RECORDS FOR THE TASK Block Start

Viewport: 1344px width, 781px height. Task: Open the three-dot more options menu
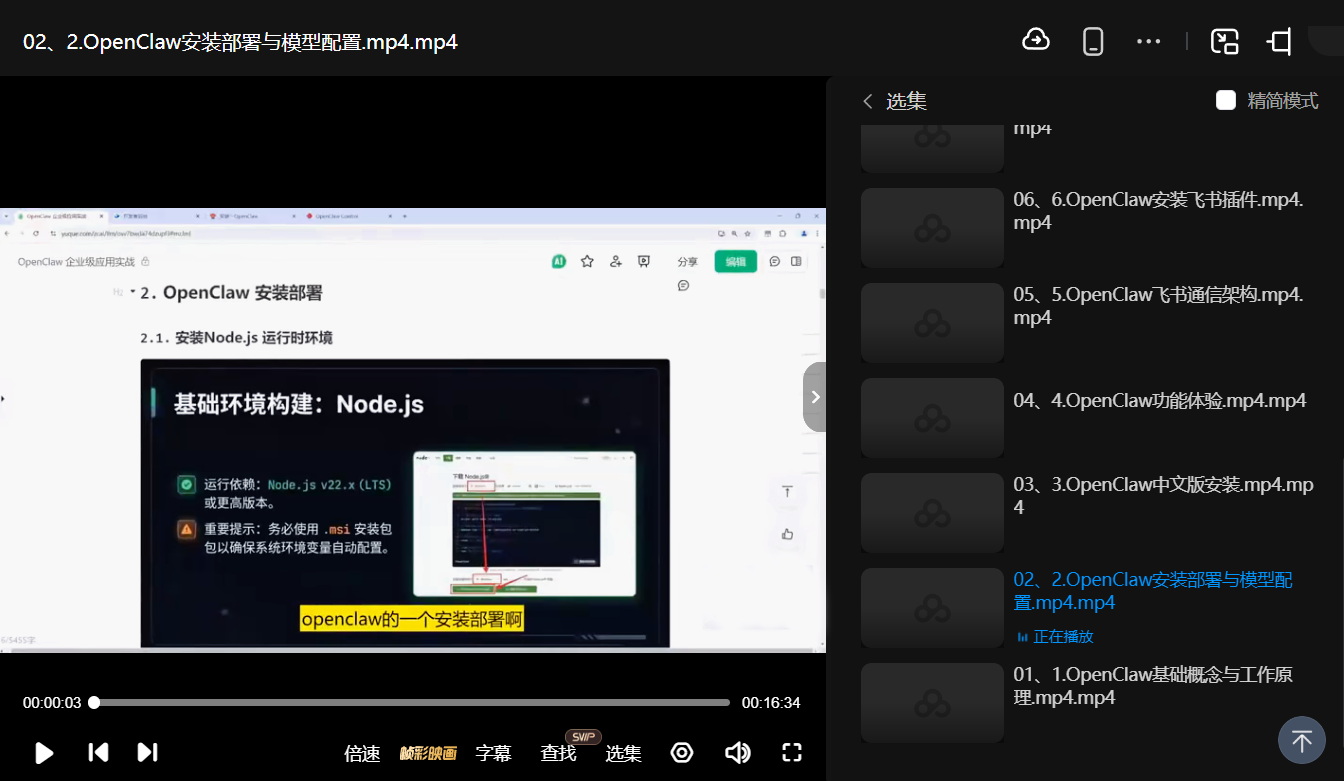tap(1149, 41)
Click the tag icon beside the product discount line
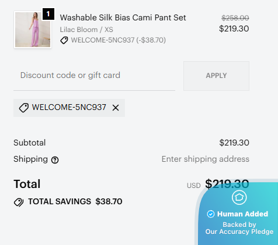Screen dimensions: 278x245 point(64,40)
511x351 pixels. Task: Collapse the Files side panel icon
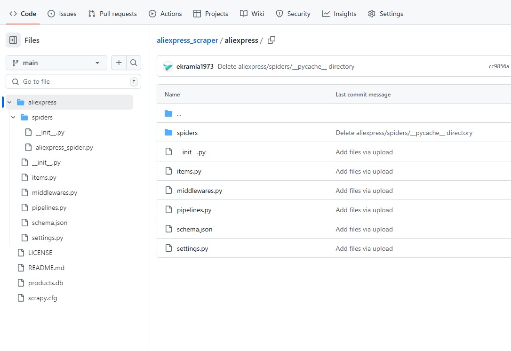tap(13, 40)
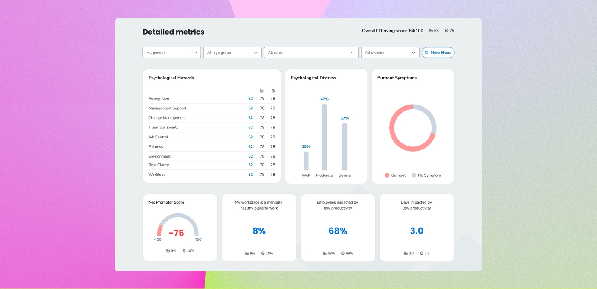The height and width of the screenshot is (289, 597).
Task: Click folder column icon in Psychological Hazards
Action: tap(262, 91)
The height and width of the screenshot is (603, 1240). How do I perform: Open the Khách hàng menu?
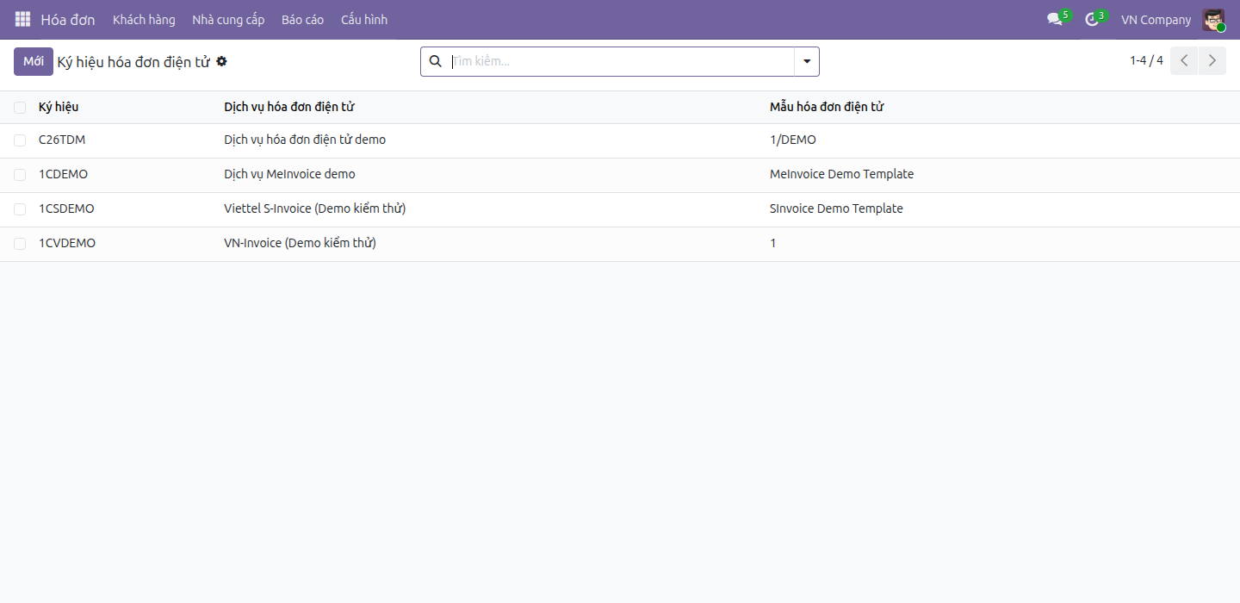[x=144, y=20]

RECORDS FOR THE TASK Block End

WHAT YOU WILL DO:
Make an exact copy of the listing above. Do not include the pictures.

TASK RESPONSE:
Viewport: 1344px width, 781px height. Task: Open the three-dot more options menu
tap(1149, 41)
Click the tag icon beside the product discount line
Screen dimensions: 278x245 point(64,40)
511x351 pixels. Task: Collapse the Files side panel icon
tap(13, 40)
The height and width of the screenshot is (289, 597).
Task: Click folder column icon in Psychological Hazards
Action: tap(262, 91)
The height and width of the screenshot is (603, 1240). How do I perform: Open the Khách hàng menu?
[x=144, y=20]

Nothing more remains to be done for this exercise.